• Text to read

Today's breaches happen through forgotten API endpoints, leaked secrets in .env files committed to public repos, authorization checks that were never written, and npm packages that were compromised six months before anyone noticed.

This guide covers the full picture — including the five areas most security articles skip entirely.

Part 1: Authentication and Session Security

Authentication answers one question: who are you?

Getting it wrong is catastrophic. But "getting it right" means more than hashing passwords and setting a cookie. Sessions have their own threat surface, and most guides don't go deep enough on it.

Password Hashing

Never store passwords in plaintext or with reversible encryption. Use a slow, purpose-built hashing algorithm.

// ✅ Correct — bcrypt adds salt automatically and is deliberately slow
const bcrypt = require('bcrypt');
const hash = await bcrypt.hash(password, 12); // cost factor of 12

// ✅ Also acceptable — Argon2 is the modern standard
const argon2 = require('argon2');
const hash = await argon2.hash(password);

// ❌ Never do this
const md5 = require('md5');
const hash = md5(password); // fast = bad for passwords

Use bcrypt, Argon2, or scrypt. Never MD5, SHA-1, or SHA-256 alone — these are fast by design, which makes brute-force practical.

CSRF Protection

Cross-Site Request Forgery tricks an authenticated user's browser into making a request on a malicious site's behalf. If your state-changing endpoints don't verify request origin, any site can trigger them.

// Express + csurf middleware
const csrf = require('csurf');
app.use(csrf({ cookie: true }));

// In your route, pass the token to the client
app.get('/form', (req, res) => {
  res.render('form', { csrfToken: req.csrfToken() });
});

// The form includes the token
// <input type="hidden" name="_csrf" value="<%= csrfToken %>">

Modern SameSite cookie attributes reduce CSRF risk significantly — but they're not a complete replacement for CSRF tokens on sensitive endpoints.

Secure Cookie Flags

Cookies are the primary session transport. Three flags make them dramatically harder to steal or misuse:

Set-Cookie: session=abc123;
  HttpOnly;       // JS cannot read this cookie — prevents XSS theft
  Secure;         // Only sent over HTTPS
  SameSite=Strict // Not sent on cross-site requests — kills CSRF

Set all three. There is almost no legitimate reason not to.

Session Fixation and Session Rotation

Session fixation is a lesser-known but serious attack. The attacker tricks a user into using a session ID they already know — then waits for the user to authenticate. Once the user logs in, the attacker has a valid authenticated session.

The fix is simple: rotate the session ID on login.

// Express-session example
app.post('/login', async (req, res) => {
  const user = await authenticate(req.body);
  if (!user) return res.status(401).send('Invalid credentials');

  // ✅ Regenerate session after login — destroys old session ID
  req.session.regenerate((err) => {
    if (err) return next(err);
    req.session.userId = user.id;
    res.redirect('/dashboard');
  });
});

Never reuse a pre-login session ID after authentication. New user state = new session ID. Always.

JWT Security

JWTs are everywhere. They're also misunderstood in ways that create serious vulnerabilities.

• Extracted material
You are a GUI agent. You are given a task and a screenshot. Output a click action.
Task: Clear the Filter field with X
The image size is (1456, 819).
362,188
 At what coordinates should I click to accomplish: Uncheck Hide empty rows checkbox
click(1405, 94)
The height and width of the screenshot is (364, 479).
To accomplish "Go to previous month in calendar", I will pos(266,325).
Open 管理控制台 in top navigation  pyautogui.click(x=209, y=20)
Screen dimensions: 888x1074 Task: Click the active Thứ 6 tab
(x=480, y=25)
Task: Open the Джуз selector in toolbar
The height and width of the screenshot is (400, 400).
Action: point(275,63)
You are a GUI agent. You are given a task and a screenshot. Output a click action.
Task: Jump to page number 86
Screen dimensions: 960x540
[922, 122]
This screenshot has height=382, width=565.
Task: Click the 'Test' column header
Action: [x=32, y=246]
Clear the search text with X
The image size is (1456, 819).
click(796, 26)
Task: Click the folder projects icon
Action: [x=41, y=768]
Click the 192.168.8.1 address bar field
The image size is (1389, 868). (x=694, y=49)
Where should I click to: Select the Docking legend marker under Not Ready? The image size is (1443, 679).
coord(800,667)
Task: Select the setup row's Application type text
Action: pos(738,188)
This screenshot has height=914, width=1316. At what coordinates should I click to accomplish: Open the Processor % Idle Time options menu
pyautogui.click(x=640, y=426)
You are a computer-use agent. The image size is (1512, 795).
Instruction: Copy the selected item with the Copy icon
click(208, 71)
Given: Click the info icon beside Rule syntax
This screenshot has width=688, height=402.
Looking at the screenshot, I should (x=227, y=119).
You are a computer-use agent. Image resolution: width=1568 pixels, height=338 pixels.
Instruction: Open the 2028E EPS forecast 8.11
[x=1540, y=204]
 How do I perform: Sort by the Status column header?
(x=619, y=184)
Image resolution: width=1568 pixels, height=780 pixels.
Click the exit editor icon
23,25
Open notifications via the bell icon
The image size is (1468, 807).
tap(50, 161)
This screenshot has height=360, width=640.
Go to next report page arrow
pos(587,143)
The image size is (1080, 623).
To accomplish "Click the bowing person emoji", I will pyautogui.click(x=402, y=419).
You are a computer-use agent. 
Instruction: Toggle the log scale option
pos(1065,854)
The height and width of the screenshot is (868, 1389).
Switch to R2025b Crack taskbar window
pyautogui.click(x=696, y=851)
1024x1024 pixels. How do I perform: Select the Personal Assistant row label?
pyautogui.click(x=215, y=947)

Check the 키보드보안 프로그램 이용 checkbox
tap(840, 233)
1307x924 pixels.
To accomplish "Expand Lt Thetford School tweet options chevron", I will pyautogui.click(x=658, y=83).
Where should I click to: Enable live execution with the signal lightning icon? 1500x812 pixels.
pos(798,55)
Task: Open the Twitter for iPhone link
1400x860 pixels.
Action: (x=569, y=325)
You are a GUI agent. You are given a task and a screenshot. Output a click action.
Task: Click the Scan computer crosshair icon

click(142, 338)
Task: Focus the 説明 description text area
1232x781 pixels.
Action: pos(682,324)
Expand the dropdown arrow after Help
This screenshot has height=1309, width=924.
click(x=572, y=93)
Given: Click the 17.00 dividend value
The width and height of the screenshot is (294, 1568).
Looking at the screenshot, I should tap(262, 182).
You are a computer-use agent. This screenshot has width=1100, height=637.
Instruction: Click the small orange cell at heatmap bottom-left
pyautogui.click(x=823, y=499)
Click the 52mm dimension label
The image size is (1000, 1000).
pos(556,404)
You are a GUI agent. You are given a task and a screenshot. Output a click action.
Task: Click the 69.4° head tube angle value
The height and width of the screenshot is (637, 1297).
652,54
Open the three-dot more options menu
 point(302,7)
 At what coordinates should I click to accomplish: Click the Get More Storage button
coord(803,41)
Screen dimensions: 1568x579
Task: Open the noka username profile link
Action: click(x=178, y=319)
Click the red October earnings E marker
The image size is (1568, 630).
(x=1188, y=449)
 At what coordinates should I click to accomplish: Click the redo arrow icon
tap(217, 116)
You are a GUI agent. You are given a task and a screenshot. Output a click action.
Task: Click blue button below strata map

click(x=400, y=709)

• Task set
1: Reproduce the passage from the web security guide above, beginning at the words "Today's breaches happen" and stopping after the words "purpose-built hashing algorithm.".
2: Decide whether each statement below agrees with the web security guide above. Answer yes or no for each, and quote the deciding words from the guide.
(a) bcrypt adds a salt on its own.
(b) SameSite cookie attributes fully replace CSRF tokens on sensitive endpoints.
(c) The session ID should be rotated when the user logs out.

• Per-task answers
1:
Today's breaches happen through forgotten API endpoints, leaked secrets in .env files committed to public repos, authorization checks that were never written, and npm packages that were compromised six months before anyone noticed.

This guide covers the full picture — including the five areas most security articles skip entirely.

Part 1: Authentication and Session Security

Authentication answers one question: who are you?

Getting it wrong is catastrophic. But "getting it right" means more than hashing passwords and setting a cookie. Sessions have their own threat surface, and most guides don't go deep enough on it.

Password Hashing

Never store passwords in plaintext or with reversible encryption. Use a slow, purpose-built hashing algorithm.

2:
(a) Yes: "bcrypt adds salt automatically and is deliberately slow"
(b) No: "they're not a complete replacement for CSRF tokens on sensitive endpoints"
(c) No: "rotate the session ID on login."